Is warmup of the electric motor important to overall EV range?
He is talking about the weather. All EVs do poorly in the bitter cold.
 
I've only had my R4P SE for a couple of weeks, and have only taken it on two in-town trips in 100% EV mode. The longest of these 2 trips was 31 miles. I left with the State of Charge at 90.2%, and arrived with the SOC at 49%. When I got to my destination, the guess-o-meter said I still had 20 miles of range left, implying that I might have made 51 miles on that battery charge.
The total "available" energy in the R4P's traction battery is about 75% of 18.1 kW-hr, or 13.5 kW-hr. The car's EV "economy" display said I averaged 4.5 miles per kW-hr. 13.5 kW-hr times 4.5 miles per kW-hr = 61 miles. That's stretching things. I've heard of Rav4 Primes going that far in EV mode, but the drivers were "hypermiling" the vehicle - driving very slowly, avoiding full stops wherever possible, taking maximum advantage of regen braking, et., and in real world traffic, you usually can't actually drive this way without causing other drivers to flash their lights and honk their horns at you. Or make unhappy hand gestures at you. On flat terrain, in good weather (not too hot or cold), no use of HVAC, driving 30~40 mph on city streets, 45 miles EV range seems do-able, maybe even 50 if you get lucky and hit most intersections on green lights so you don't have to stop very often. Hill climbing and frequent stops are what will kill you, because the car is going to consume vastly more power to climb hills than it will on the flat, and thanks to the Second Law of Thermodynamics, you will never recover more than about 25 to 30% of that energy through re-gen braking on the downhills and at stops. Regen braking is a cool feature of Hybrids, but it can't perform miracles. As good as the Toyota Hybrid Synergy powertrain is, there are simply too many places in the wiring, circuit boards, and the motor/generator stators themselves, where resistance causes some of your regen braking energy to be lost as waste heat, before it ever makes it to the battery. And of course, a considerable amount of energy is lost as heat IN the battery, as those lithium ions are shoved back and forth by the electric currents entering and exiting, which is why it has to be cooled. Like I said, regen braking can only reclaim 30% max.
 
AC running (although it hasn't been that hot) a few dozen stoplights, a short trip on the highway at 100 km/h, and a couple hills. Very normal driving conditions. I get 85 km each and every week in the summer on my commute to work and home. 90 km on the GOM if I turn off the AC.
 
I think the cars coming from Japan are the same, very similar ... however personally I only once managed to go electric for 104km!

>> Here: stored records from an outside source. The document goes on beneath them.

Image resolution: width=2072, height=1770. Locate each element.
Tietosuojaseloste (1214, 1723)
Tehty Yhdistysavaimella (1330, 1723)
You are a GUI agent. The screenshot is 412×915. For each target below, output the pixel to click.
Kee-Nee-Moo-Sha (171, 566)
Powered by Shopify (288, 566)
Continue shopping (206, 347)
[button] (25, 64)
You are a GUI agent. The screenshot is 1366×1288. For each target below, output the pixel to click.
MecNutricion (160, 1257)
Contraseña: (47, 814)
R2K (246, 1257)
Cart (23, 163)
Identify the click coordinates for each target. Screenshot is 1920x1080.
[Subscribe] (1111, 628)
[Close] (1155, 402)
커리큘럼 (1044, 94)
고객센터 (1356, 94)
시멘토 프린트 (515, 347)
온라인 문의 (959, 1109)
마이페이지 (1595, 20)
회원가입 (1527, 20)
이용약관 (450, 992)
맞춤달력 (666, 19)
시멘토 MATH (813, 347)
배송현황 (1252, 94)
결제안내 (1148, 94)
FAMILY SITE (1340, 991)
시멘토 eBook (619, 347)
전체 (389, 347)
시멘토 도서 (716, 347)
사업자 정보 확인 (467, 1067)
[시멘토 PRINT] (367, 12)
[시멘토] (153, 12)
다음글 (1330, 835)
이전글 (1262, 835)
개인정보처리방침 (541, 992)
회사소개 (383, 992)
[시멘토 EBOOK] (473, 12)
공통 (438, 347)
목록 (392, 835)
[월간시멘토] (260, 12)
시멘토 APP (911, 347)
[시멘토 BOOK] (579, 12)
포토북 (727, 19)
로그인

With 20 km of motorway at 110 km/h, the rest of the city is flowing!
 
Hi 2 Wheeler, what does the available kilometer reading state , after a full charge? Mine started low in the 50s when I got the car in Winter but now its rock steady at 78.
In other words, 85 and 80 seem like that gemstone unobtainable.
This morning it was 89 km on the GOM (guess-o-metre) without AC.
 
There's a 65 pound difference between an SE and an XSE. That's less than a tank of gas. I can't see that small amount of weight causing such a drastic reduction in EV range.
I think it is a lot more. Especially if you have a PP on XSE. All of the extra sensors. 1500w inverter with a socket, more speakers with JBL system plus separate amp, power passenger seat, Panoramic roof, Hud, foot sensor and all of the associated hardware and wiring will probably add up to way more than 65lbs.